> What to do: Revise the article on the "roll your own" cigarette lawsuit: give it again starting at "What happened? Just" and ending at "of them will.", with "shopkeepers" changed to "merchants".

Top of Text excerpt

Case is Dismissed in Supreme Court and in Franklin County – State Budget Takes a $12 Million Hit

A "roll your own" store in Auburn.

OLYMPIA, July 10.—A high-profile tax lawsuit concerning “roll your own” cigarettes has been snuffed, and so, most likely, has been the fast-growing business that brought it all on.

Attorneys representing R.Y.O. Machine, LLC, asked the state Supreme Court Tuesday to dismiss the last remaining motion in the case, and the court agreed. That was the final fizzle in what promised to be one of the biggest tax battles of the year, and one that might finally have established whether the Legislature’s two-thirds-for-taxes rule is constitutional. On July 3, a judge in Franklin County agreed to dismiss the original lawsuit.

It also could mean a $12 million hole in the budget, at a time when there isn’t much room to spare.

What happened? Just as the legal battle was getting started in this state, over a tax bill that may or may not have passed the Legislature legally last session, Congress came in and rolled over everything. With a passage in the national highway bill, the U.S. House and Senate declared shopkeepers who offered “roll your own” machines to be cigarette manufacturers. And now some 2,000 store owners nationwide have to obtain federal cigarette manufacturing licenses, comply with the same regulations as the big boys, and start paying state and federal taxes on cigarettes. It is not clear whether any of them will.

So apparently ends a burgeoning business that was birthed by a gray area in the tax code. There were 65 such stores in Washington state. Customers purchased “pipe tobacco,” which is taxed at a low federal rate, poured it into a cigarette-stuffing machine, pushed a button on a touch screen and in a matter of minutes produced a carton’s worth of smokes at half the price of cigarettes purchased at a grocery or convenience store.

Bottom of Text excerpt
Top of Entries supplied

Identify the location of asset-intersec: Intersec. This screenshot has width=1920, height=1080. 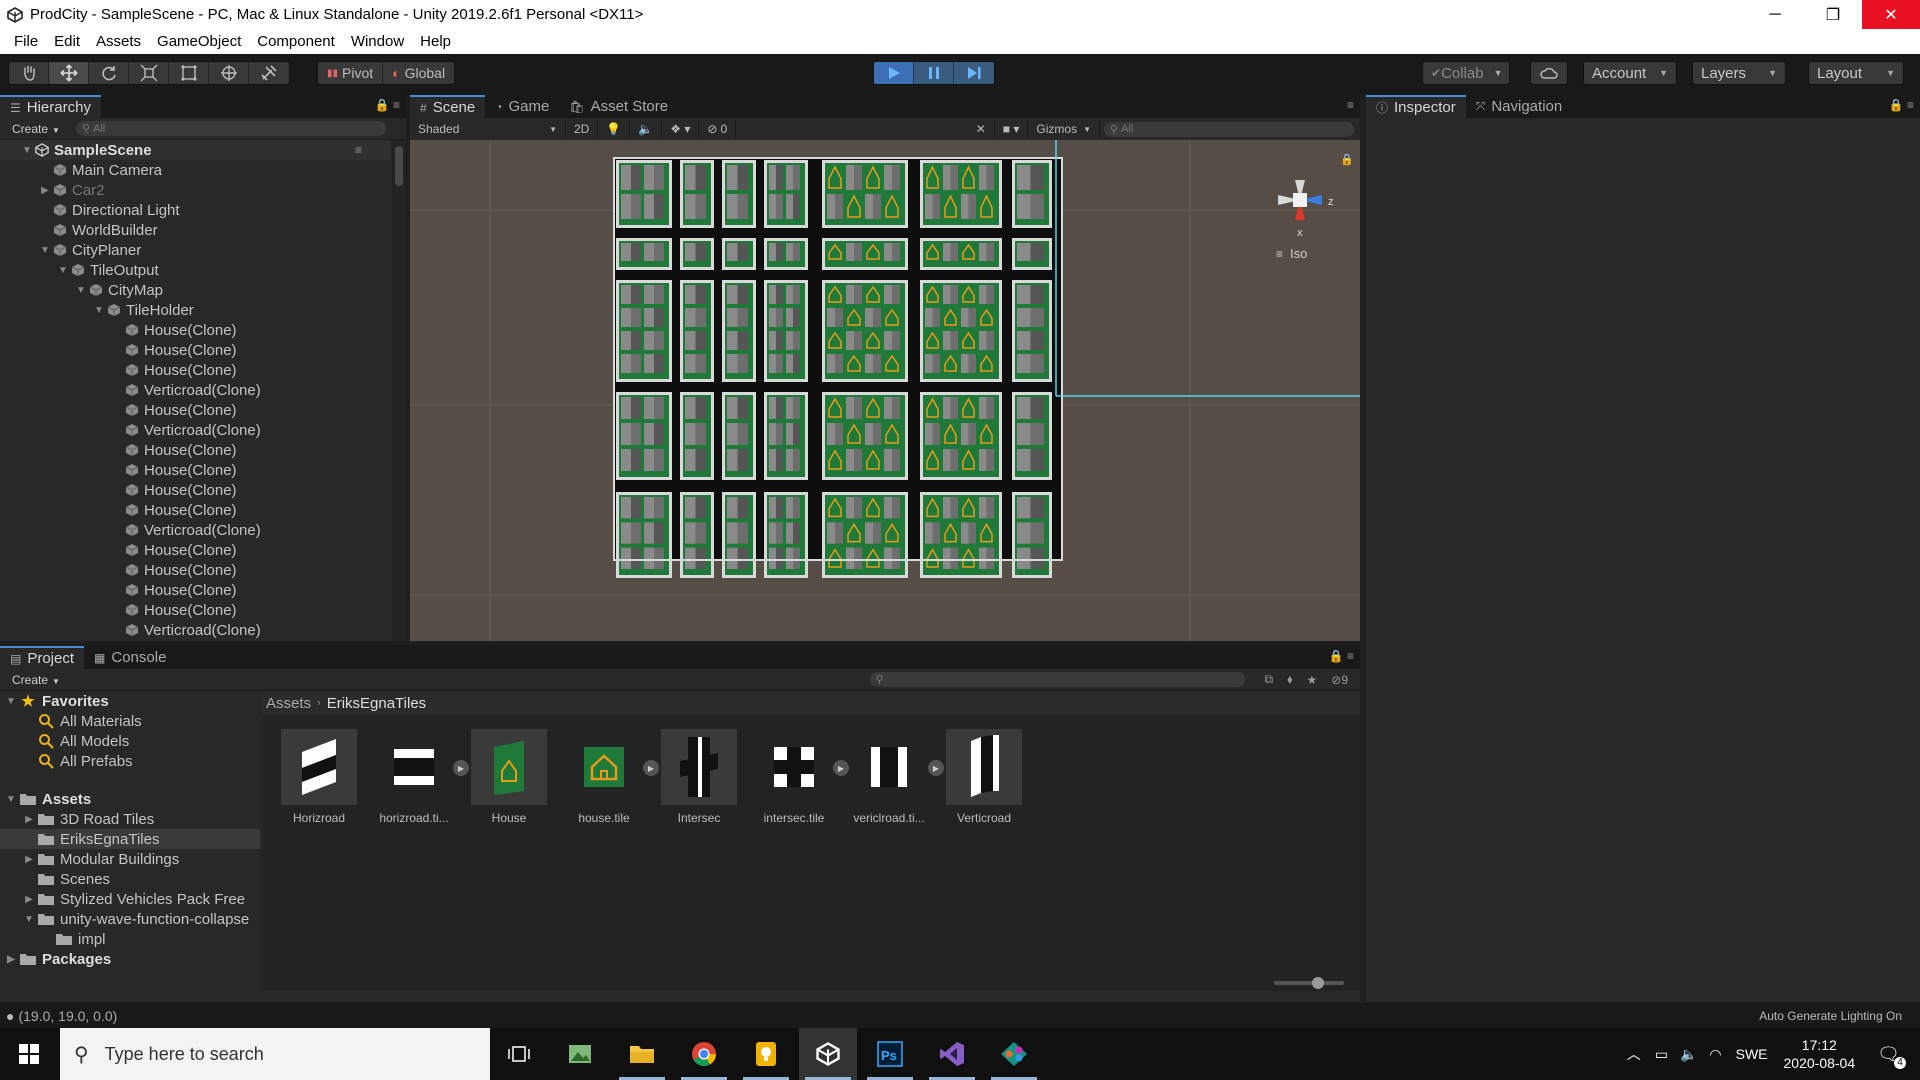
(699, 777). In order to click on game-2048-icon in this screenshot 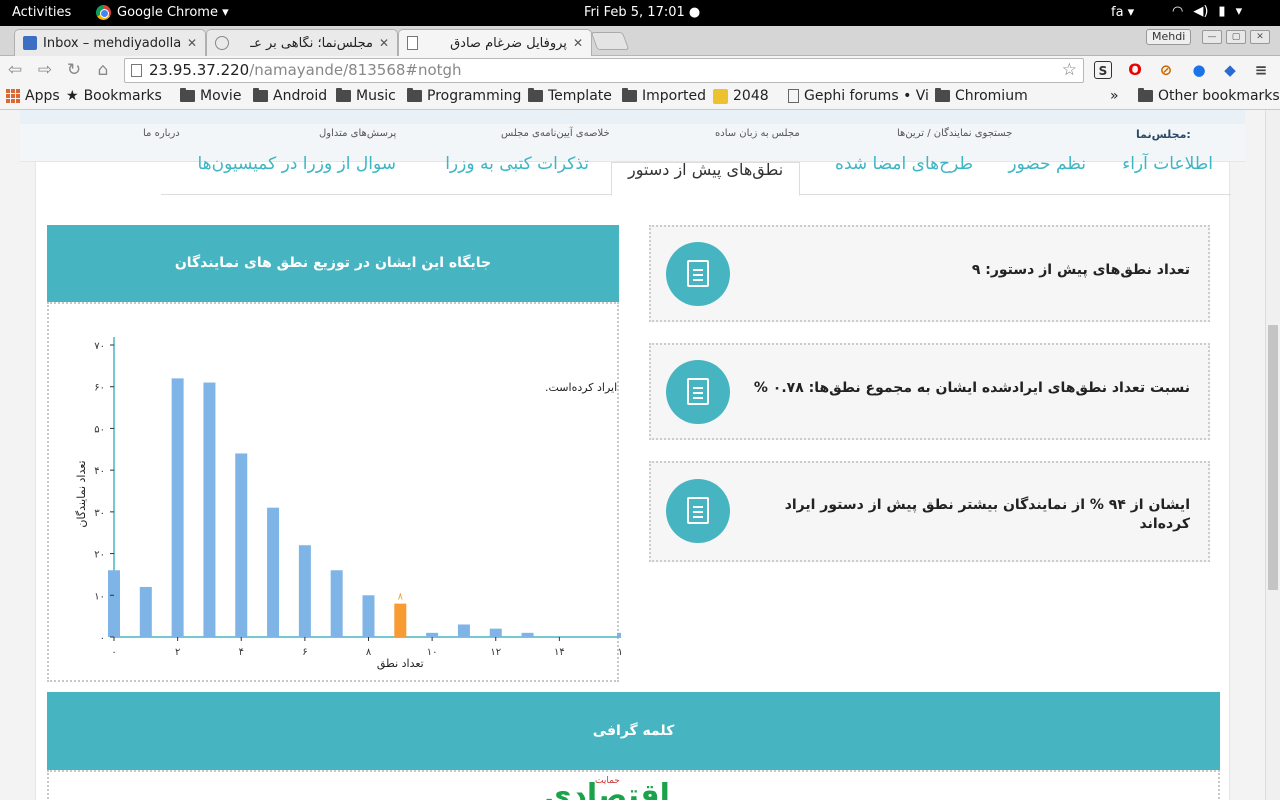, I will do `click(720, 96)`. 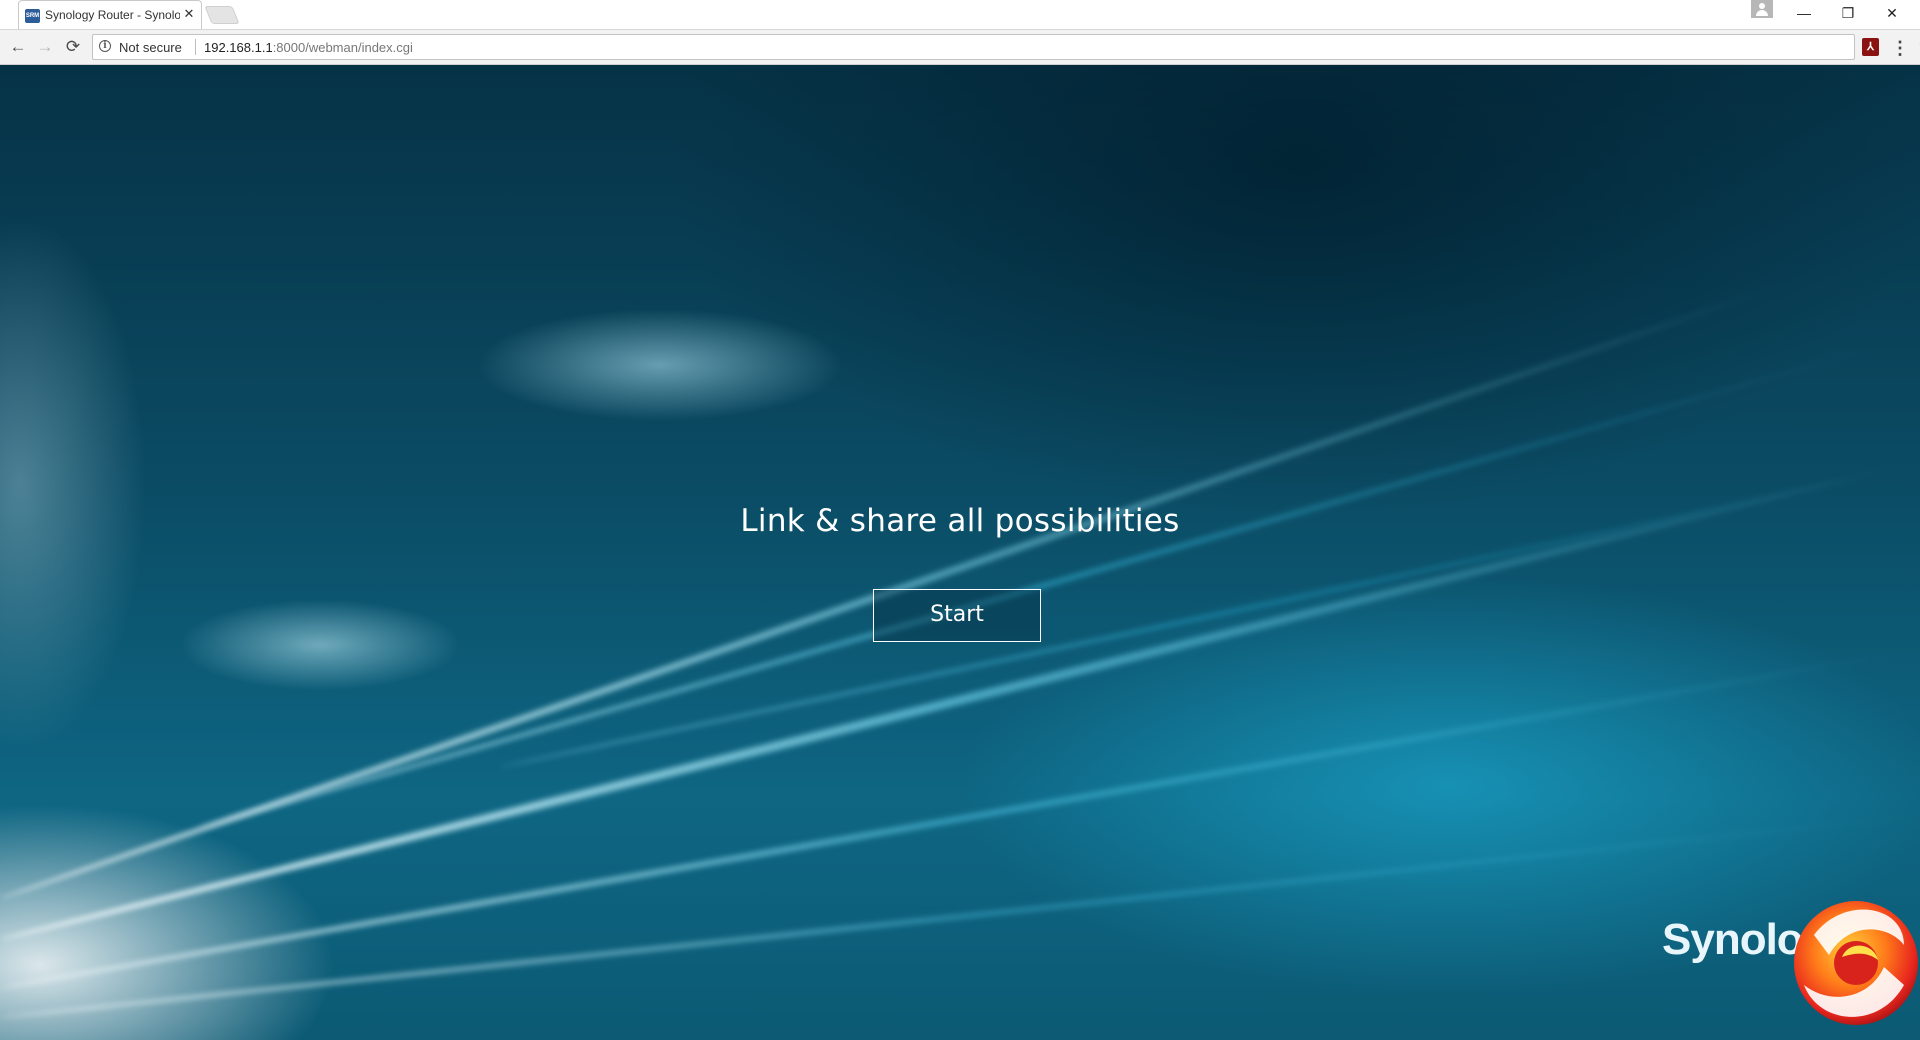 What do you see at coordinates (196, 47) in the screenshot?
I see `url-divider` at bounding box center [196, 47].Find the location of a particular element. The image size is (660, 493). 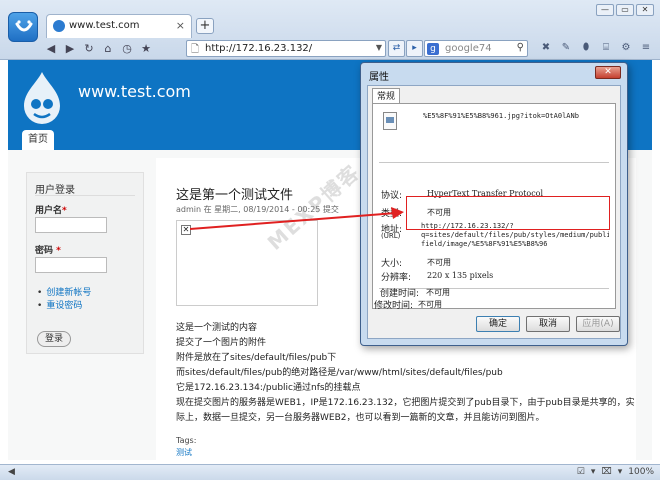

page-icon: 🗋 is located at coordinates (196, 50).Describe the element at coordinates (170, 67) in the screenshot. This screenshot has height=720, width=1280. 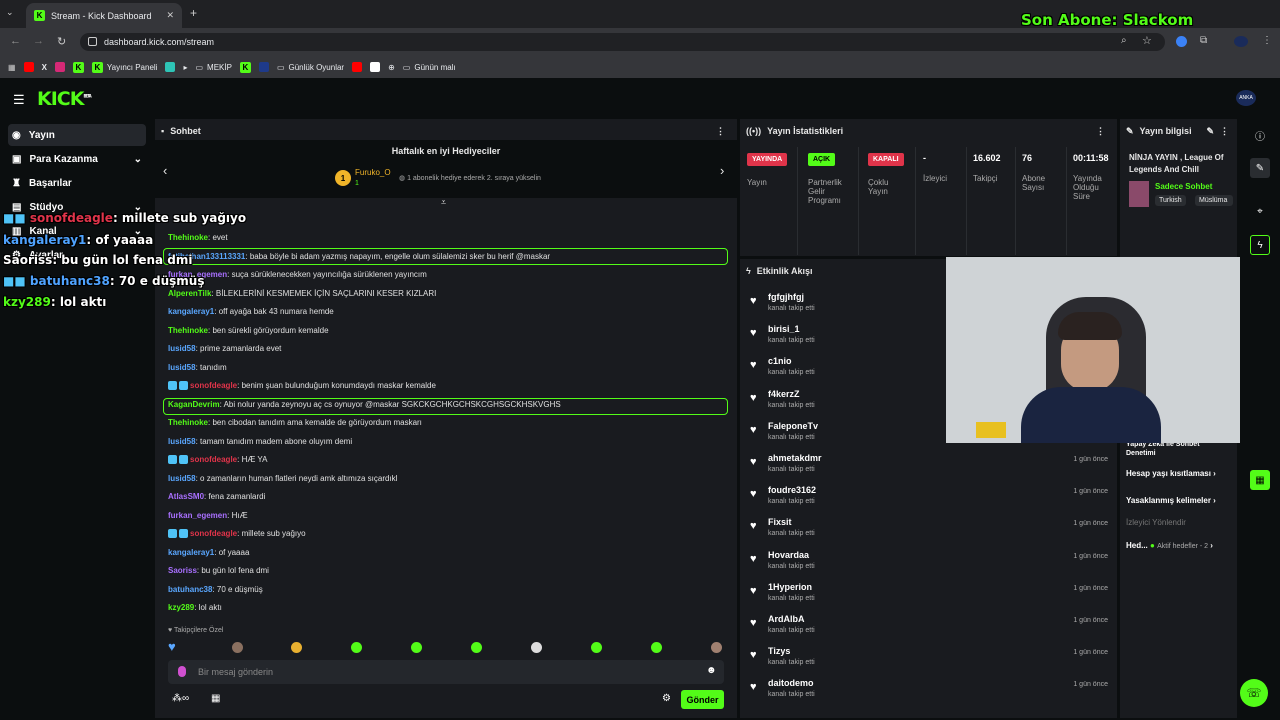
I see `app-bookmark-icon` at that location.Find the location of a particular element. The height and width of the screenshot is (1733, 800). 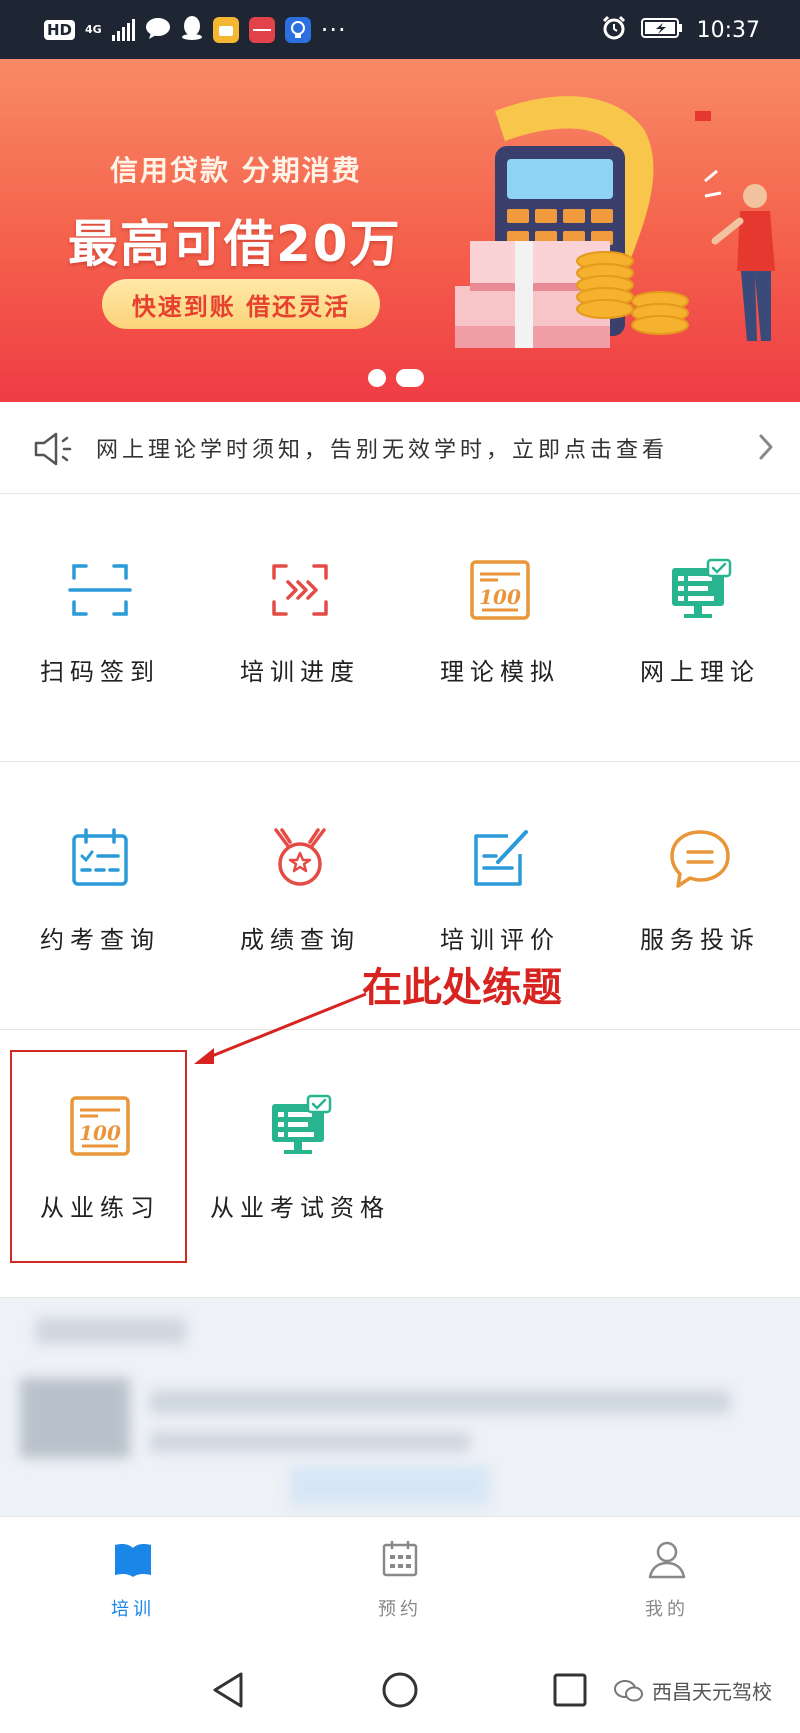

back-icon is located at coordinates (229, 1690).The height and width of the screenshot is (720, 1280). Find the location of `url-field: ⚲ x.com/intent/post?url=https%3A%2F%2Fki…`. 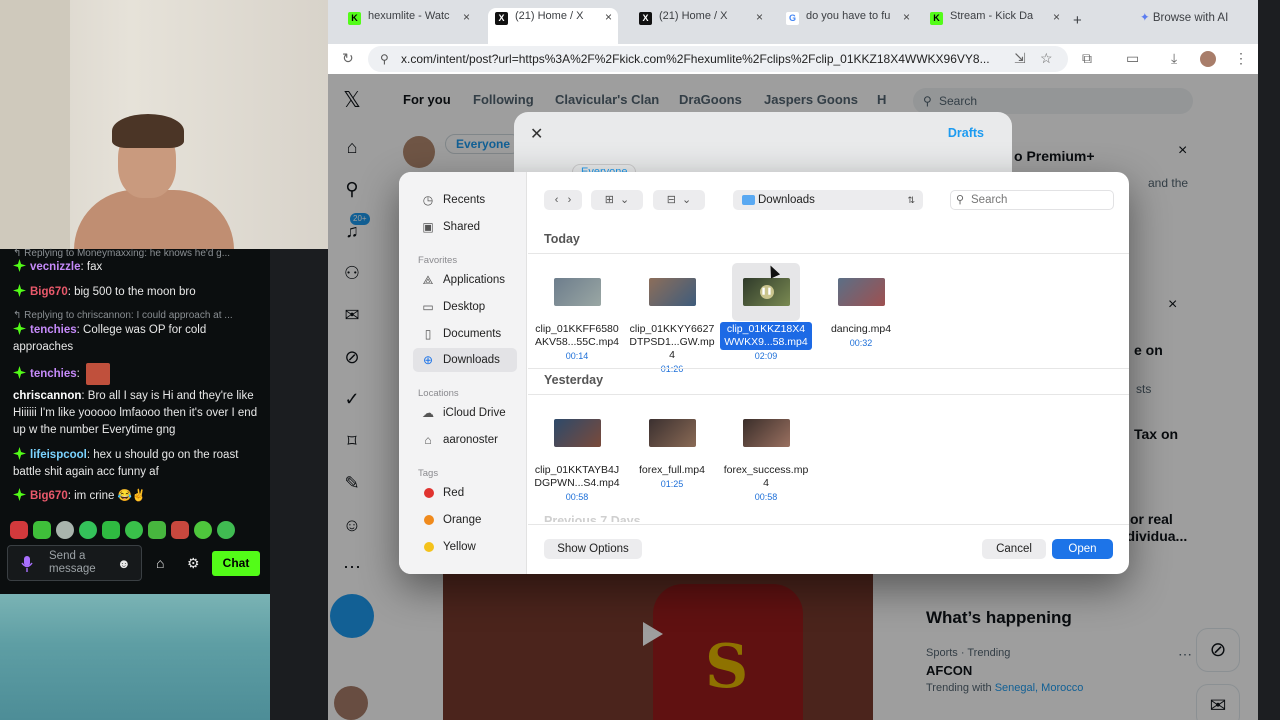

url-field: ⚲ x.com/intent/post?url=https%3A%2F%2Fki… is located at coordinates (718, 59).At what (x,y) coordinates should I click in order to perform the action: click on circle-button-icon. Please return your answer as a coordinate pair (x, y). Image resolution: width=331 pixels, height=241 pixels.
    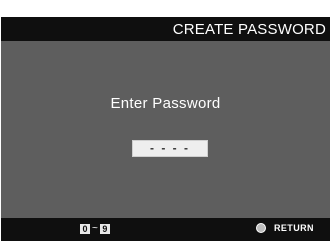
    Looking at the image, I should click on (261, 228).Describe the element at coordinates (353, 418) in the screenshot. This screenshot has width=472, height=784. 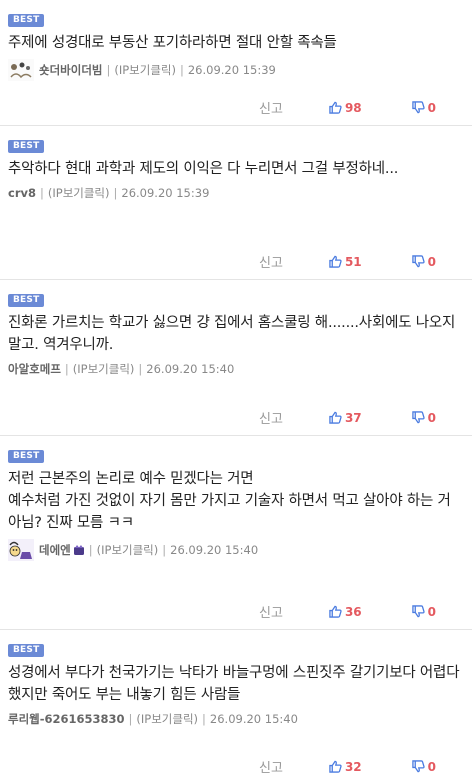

Bottom of Entries supplied

> Exercise output:
What happened? Just as the legal battle was getting started in this state, over a tax bill that may or may not have passed the Legislature legally last session, Congress came in and rolled over everything. With a passage in the national highway bill, the U.S. House and Senate declared merchants who offered “roll your own” machines to be cigarette manufacturers. And now some 2,000 store owners nationwide have to obtain federal cigarette manufacturing licenses, comply with the same regulations as the big boys, and start paying state and federal taxes on cigarettes. It is not clear whether any of them will.